What is required
Transcribe the entries word for word, starting at the line that contains "You are a GUI" and continuing through the end of the entries, with both ends included. Leave the pictures out of your answer.

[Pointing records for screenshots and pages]
•••••

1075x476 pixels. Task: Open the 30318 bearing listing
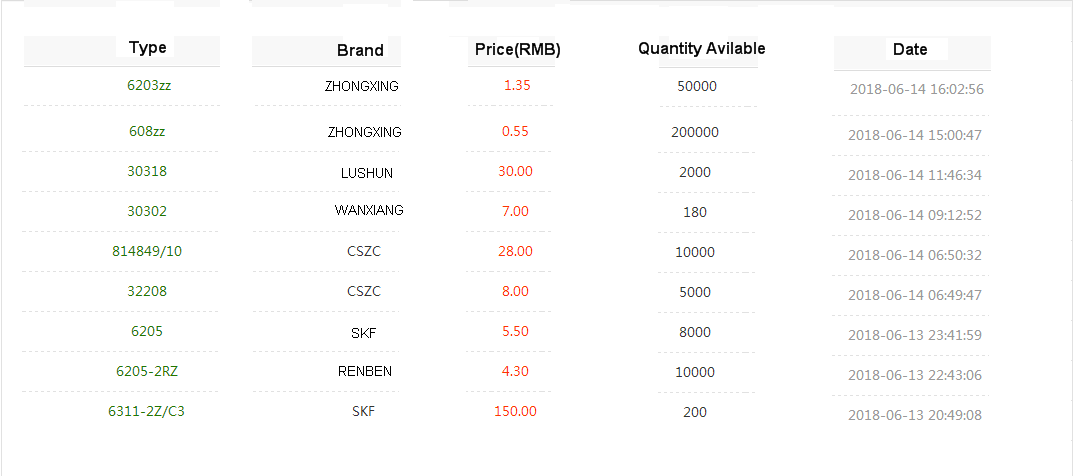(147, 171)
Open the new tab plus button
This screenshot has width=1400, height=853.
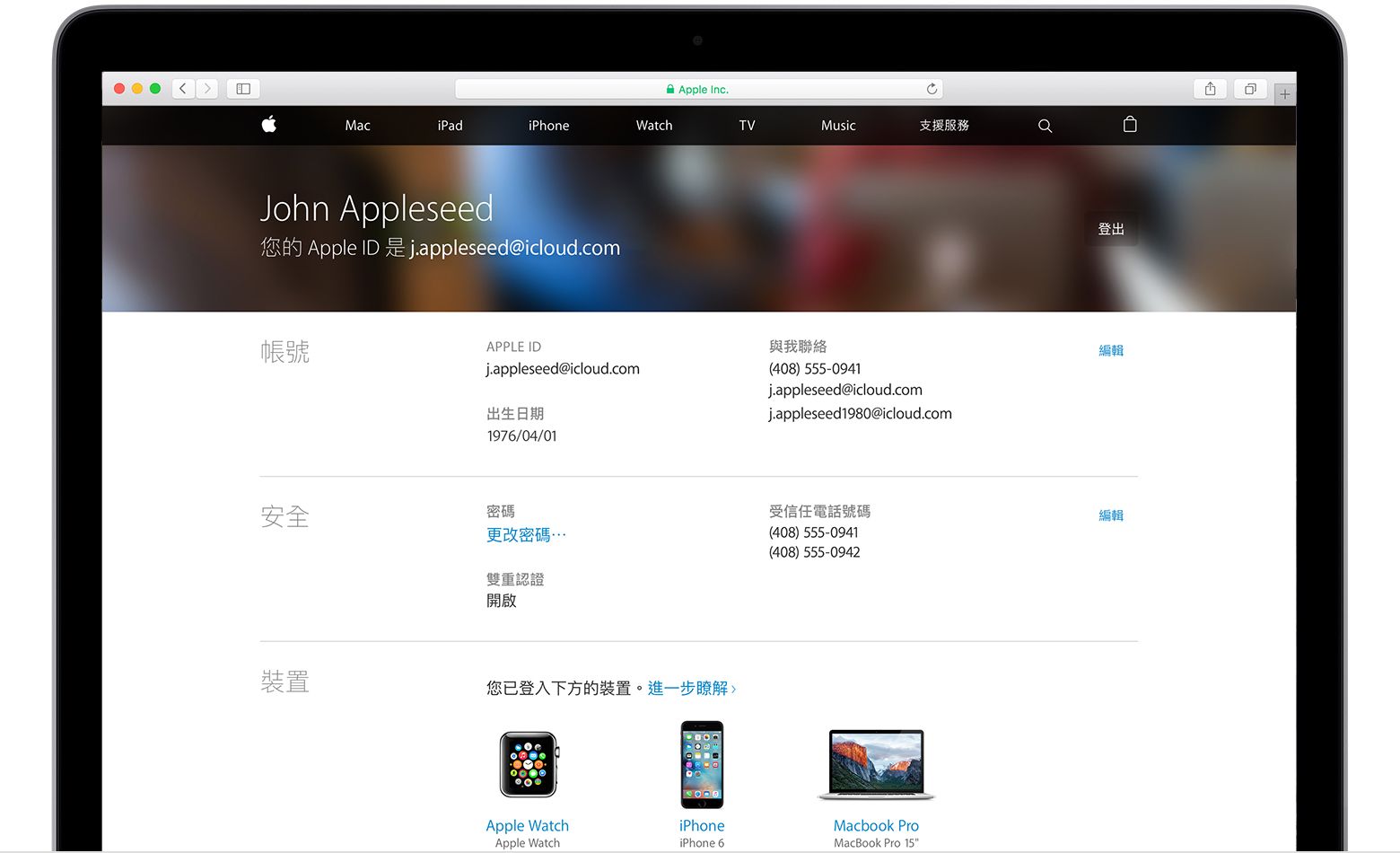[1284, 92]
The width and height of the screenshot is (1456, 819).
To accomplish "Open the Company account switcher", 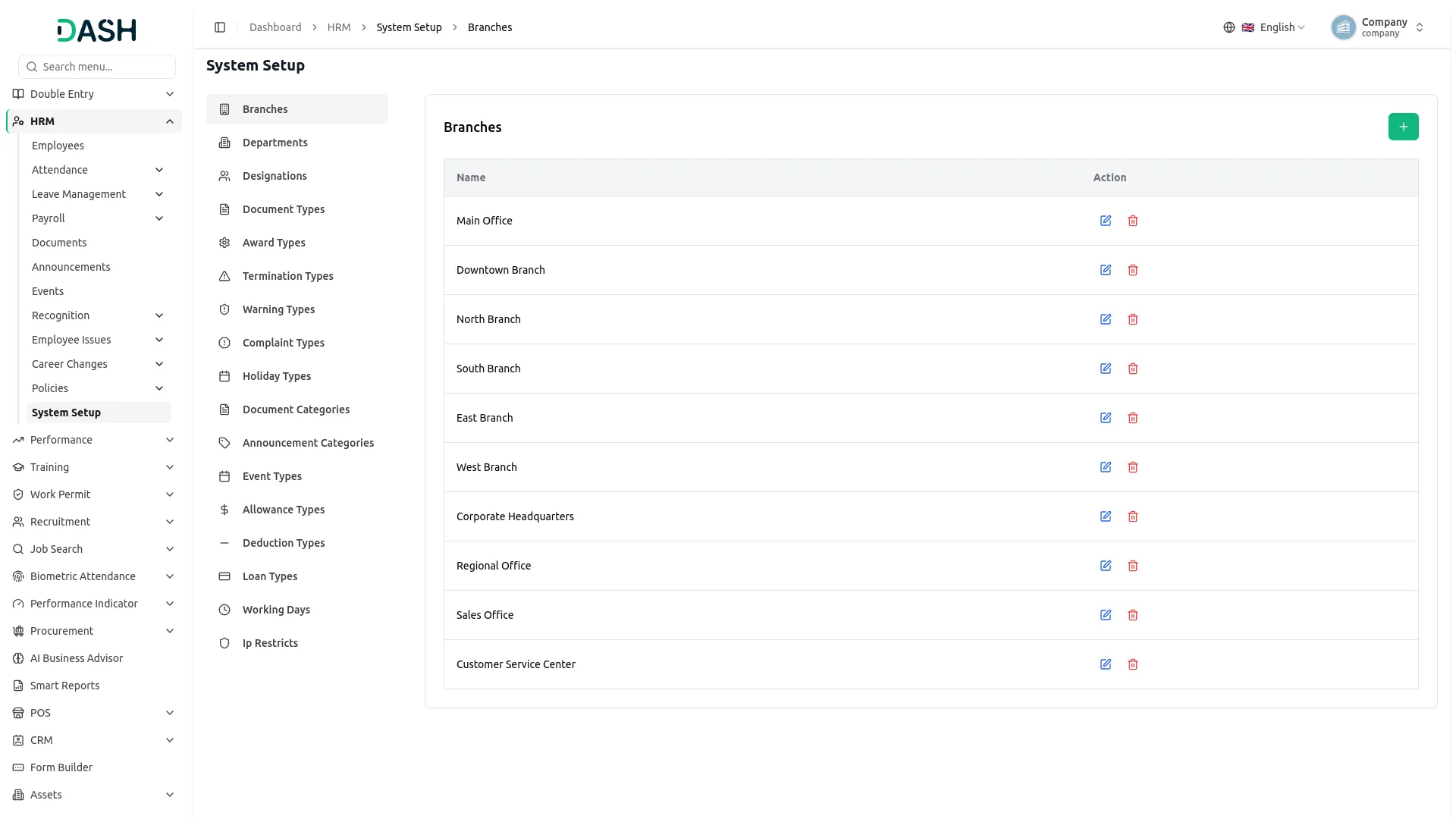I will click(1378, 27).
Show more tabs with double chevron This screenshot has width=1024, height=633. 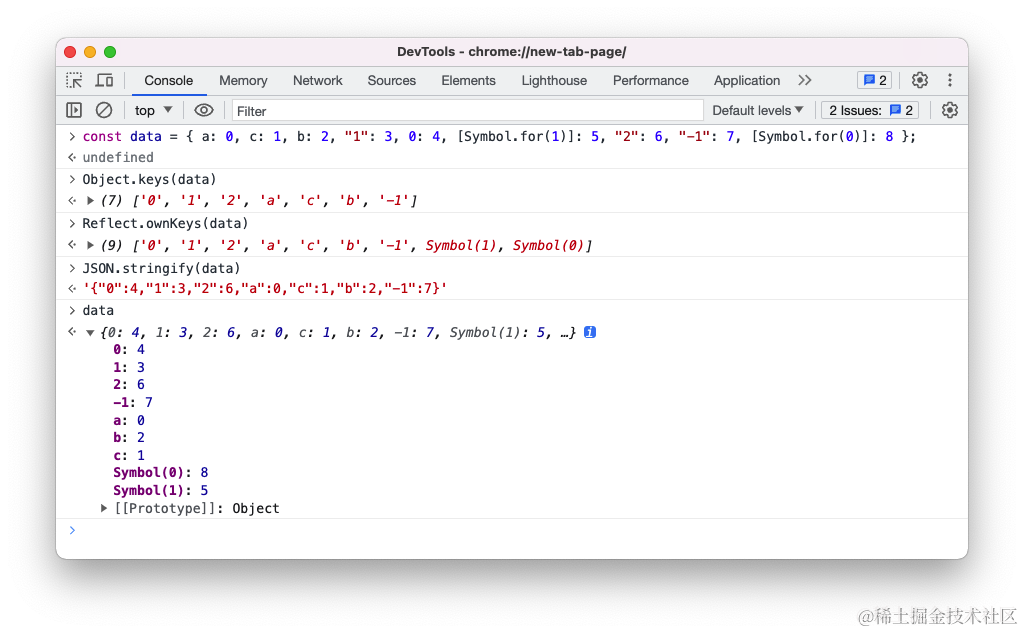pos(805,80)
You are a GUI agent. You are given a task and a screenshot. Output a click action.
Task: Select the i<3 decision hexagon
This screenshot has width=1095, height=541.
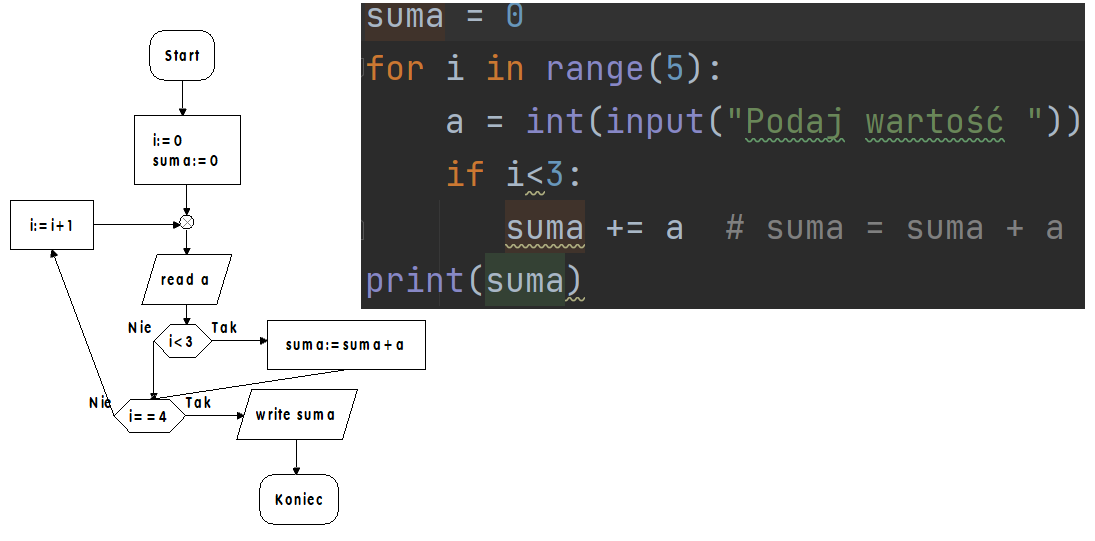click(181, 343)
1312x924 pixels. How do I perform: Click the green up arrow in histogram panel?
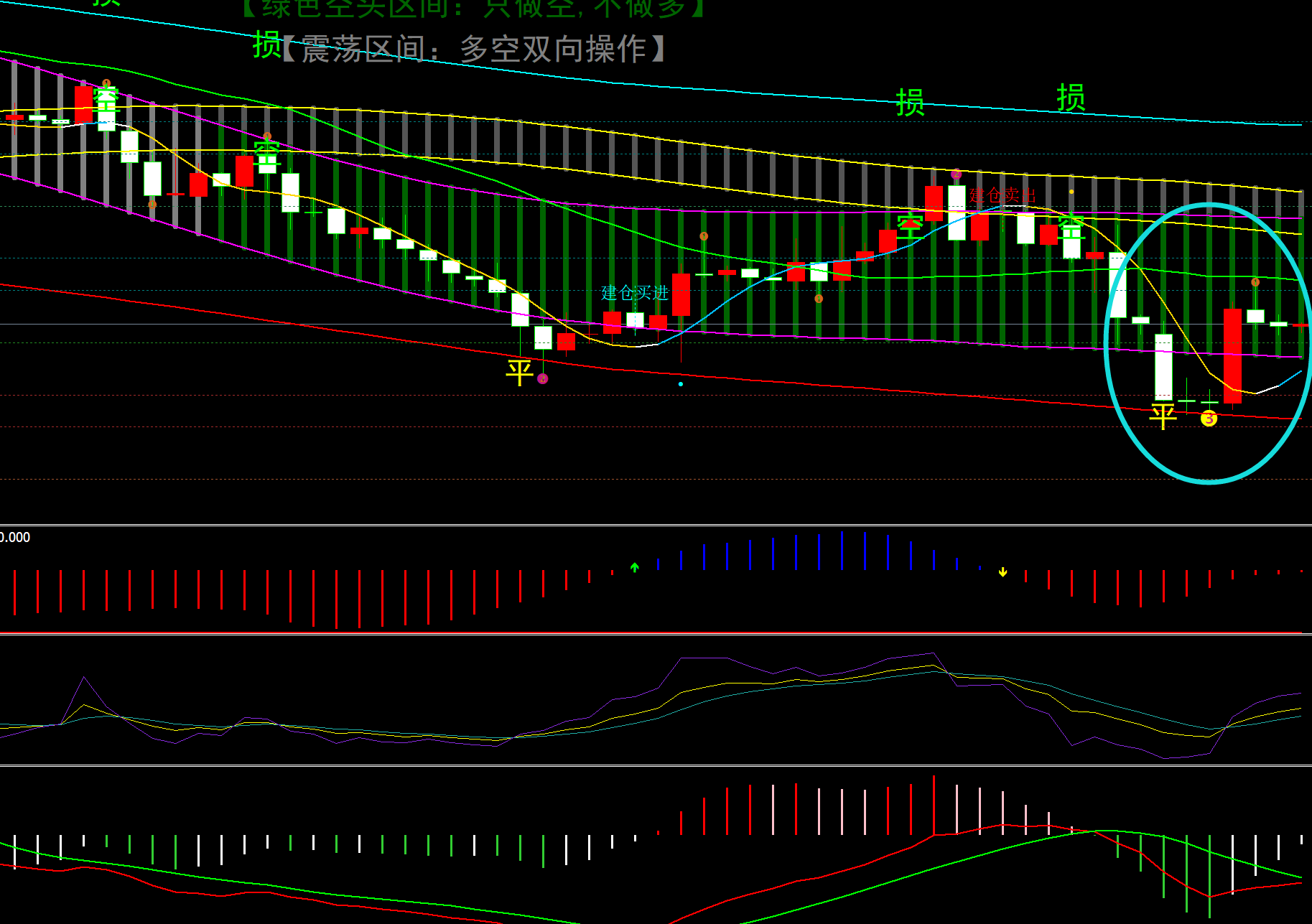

•••••

Problem solution
You are a GUI agent. You are given a task and a screenshot. Output a click action.
Task: Select the i<3 decision hexagon
This screenshot has width=1095, height=541.
click(181, 343)
1312x924 pixels. How do I perform: Click the green up arrow in histogram panel?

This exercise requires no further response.